The prices of meat these days is pretty crazy! I also do a lot of cheap cuts/stretching.
As background- I'm the daughter of a butcher who learned to cut meat prior to refrigeration and who worked at everything from
local butcher shops, to small abattoirs, to large packing houses, to grocery chains. Dad's very incredulous sometimes by what is "cheap" now, as he says some of the best, most flavourful cuts are the cheapest! His motto is "there's no bad meat, only bad cooks".
Dad makes a traditional European liver pate for Christmas every year - very, very cheap, very, very good. He has the local store order him in pork fat and (i think pork) liver, and runs them through a meat grinder 3-5 times to mix them, then mixes in seasonings and cream. Makes little loaf pans and cooks them in a pan filled with
water. Serve with crackers or on toast with cucumber... Yum!!! Extras are given away to relatives and/or frozen.
For cheap/off cuts - sausages are the ultimate solution, and are surprisingly easy to make. I grew up helping Dad at a church, where we made thousands of pounds of traditional smoked sausages every month, as a fundraiser and for 1000 people plus dinners to support the church. I have fond memories of mixing (by hand!) the ground meat, rice, and seasonings together, and then watching as they poured in the blood. My favourite was the grey sausage (liver), but the black sausage (blood sausage), and kolbassa were also really good. And people went wild for the head cheese (not I!) made of all the scraps of the pig and it's head not commonly used, like the head and hoof meat, tongue, heart, etc, cooked to produce gelatin with lots of spices then stuffed in a casing and smoked. In retrospect, I probably would have liked it better if my father hadn't said they put the brain in there (I think he was lying).
When I go to the grocery store I usually have my dad's voice in my head (and sometimes on my phone if I see a good deal and am not sure how to use the meat). This is what I look for:
- Clearance
beef -it's the best tasting, and the dark colour is good! - but never buy clearance poultry/pork (he doesn't trust it).
- Large chunks I can cut into smaller chunks - most very tough beef can be improved by cutting it against the grain into fine strips, then either very quickly searing it in butter, or slow cooking. IMHO, cutting meat into tiny pieces in soups/stews etc improves the flavour of the stew, and allows you to stretch the meat further.
- Cheap steaks - these can be tenderized in a number of ways : Marinating it overnight or for a few days, using chemical/enzyme means (pineapple juice or tomato or lemon juice). If you use pineapple juice, keep it short, because the enzyme is actually eating away the connective tissue and it's easy to overdo it. I cook a lot of "meat in tomato sauce" kinds of meals. Dad also has a mechanical meat tenderizer, which works well but is a pain to clean.
- Cuts of beef/pork with fat marbled throughout - these are the most flavourful cuts, and don't get dry when cooked as a roast.

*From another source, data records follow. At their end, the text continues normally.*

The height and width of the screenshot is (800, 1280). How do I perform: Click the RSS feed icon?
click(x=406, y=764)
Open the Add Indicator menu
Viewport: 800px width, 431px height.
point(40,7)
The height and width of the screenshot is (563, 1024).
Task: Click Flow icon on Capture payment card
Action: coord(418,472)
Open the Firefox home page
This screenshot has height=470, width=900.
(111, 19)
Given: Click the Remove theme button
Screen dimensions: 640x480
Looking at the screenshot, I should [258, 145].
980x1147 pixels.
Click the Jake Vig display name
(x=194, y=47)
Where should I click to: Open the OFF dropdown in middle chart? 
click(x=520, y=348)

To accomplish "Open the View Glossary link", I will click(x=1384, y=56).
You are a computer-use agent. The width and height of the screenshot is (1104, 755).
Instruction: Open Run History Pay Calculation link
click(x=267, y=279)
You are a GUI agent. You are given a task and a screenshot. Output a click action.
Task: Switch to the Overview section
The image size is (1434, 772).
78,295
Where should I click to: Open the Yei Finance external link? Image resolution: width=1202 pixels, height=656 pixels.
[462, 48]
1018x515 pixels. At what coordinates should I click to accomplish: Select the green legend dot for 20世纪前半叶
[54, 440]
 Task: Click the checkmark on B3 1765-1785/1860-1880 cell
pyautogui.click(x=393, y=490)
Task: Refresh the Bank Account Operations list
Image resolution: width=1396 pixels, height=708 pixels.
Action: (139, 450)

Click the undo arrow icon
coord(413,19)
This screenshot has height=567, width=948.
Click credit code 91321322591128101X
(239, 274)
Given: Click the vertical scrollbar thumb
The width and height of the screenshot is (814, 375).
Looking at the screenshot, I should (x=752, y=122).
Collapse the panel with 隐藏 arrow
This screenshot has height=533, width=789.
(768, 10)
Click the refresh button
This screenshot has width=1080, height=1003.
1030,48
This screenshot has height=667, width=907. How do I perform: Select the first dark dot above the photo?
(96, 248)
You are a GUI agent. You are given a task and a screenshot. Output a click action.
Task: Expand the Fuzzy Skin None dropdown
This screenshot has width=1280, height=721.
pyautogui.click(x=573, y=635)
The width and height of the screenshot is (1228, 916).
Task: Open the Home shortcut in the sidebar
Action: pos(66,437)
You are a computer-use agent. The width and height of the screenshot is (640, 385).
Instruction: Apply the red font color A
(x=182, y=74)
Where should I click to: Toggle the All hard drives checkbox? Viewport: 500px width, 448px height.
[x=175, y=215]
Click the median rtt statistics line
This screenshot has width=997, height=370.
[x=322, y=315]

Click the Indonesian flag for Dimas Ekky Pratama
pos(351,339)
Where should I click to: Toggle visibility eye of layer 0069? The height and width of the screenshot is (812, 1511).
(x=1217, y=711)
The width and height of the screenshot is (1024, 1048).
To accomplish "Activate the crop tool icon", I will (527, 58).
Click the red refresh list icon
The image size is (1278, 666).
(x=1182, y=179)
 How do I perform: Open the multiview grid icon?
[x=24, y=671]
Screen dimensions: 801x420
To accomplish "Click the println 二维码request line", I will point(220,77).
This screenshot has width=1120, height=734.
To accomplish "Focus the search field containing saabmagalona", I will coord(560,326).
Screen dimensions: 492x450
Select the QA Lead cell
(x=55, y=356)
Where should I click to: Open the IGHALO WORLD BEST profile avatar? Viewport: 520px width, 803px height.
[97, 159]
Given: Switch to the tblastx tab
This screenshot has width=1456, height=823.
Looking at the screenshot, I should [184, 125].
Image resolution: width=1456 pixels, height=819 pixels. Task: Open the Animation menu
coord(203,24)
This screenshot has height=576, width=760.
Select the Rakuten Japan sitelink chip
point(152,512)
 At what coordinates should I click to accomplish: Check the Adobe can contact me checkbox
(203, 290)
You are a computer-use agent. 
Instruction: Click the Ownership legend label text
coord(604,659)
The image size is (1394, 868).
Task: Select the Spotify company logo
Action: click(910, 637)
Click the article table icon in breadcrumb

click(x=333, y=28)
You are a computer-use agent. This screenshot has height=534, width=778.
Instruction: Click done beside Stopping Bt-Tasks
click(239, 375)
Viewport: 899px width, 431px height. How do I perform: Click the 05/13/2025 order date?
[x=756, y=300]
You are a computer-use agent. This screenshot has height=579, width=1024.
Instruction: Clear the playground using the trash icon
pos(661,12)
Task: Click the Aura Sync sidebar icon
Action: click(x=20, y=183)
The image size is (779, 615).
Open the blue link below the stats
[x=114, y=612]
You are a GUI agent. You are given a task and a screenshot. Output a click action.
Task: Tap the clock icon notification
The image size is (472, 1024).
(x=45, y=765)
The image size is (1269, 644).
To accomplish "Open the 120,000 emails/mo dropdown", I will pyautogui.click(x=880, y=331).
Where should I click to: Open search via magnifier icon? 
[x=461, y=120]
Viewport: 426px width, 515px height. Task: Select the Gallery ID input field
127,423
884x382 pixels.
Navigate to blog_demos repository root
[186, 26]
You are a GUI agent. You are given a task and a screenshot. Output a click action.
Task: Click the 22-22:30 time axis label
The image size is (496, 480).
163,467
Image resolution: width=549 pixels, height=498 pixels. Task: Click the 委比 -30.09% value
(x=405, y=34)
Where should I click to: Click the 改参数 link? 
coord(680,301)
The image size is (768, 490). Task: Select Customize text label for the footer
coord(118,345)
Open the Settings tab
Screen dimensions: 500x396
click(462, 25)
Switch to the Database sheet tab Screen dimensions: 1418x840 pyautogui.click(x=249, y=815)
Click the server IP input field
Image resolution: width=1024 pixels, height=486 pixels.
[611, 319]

- With a decent boning knife, it's a matter of minutes to debone
chicken thighs/chicken breasts, and usually saves you a lot over buying the pre deboned stuff. It's a titch longer (10 min? I'm slow) but deboning a chicken is also very easy to do. I personally prefer thighs over breast because of flavour, so that helps. If I'm feeding a crowd, I usually buy 3-5 whole
chickens and debone them, then make stew.
- personally (sorry Americans!) I've started to avoid American pork. There is a lot of it in our stores, and it's usually the stuff that goes on sale, and I always think it tastes "off". I do buy Canadian pork when it goes on sale.
- Lots of the big roasts are best portioned off into pieces - I'll buy a $20 chunk of meat, then portion it out for the freezer into stirfry strips + chops+ roasts.
- I seldom eat offal (usually liver or chicken hearts if I do). I want to try tongue and oxtail, as both parents give rave reviews, but don't see them in stores.
- Lard - If I cook with really fatty pork, I often skim the flavoured fat from the top and keep it in the fridge and use it as a sandwich spread, maybe with some finely diced onion or garlic. Yum!!!
- This is common knowledge, but when using ground meat for meatloaf/meatballs/hamburgers, etc, I usually stretch it with corn meal and/or grated carrots to make the meat go farther and also catch the fat and make a better tasting thing.
Oh - and I second the suggestion to look at an instant pot for fast dinners with cheap meat cuts.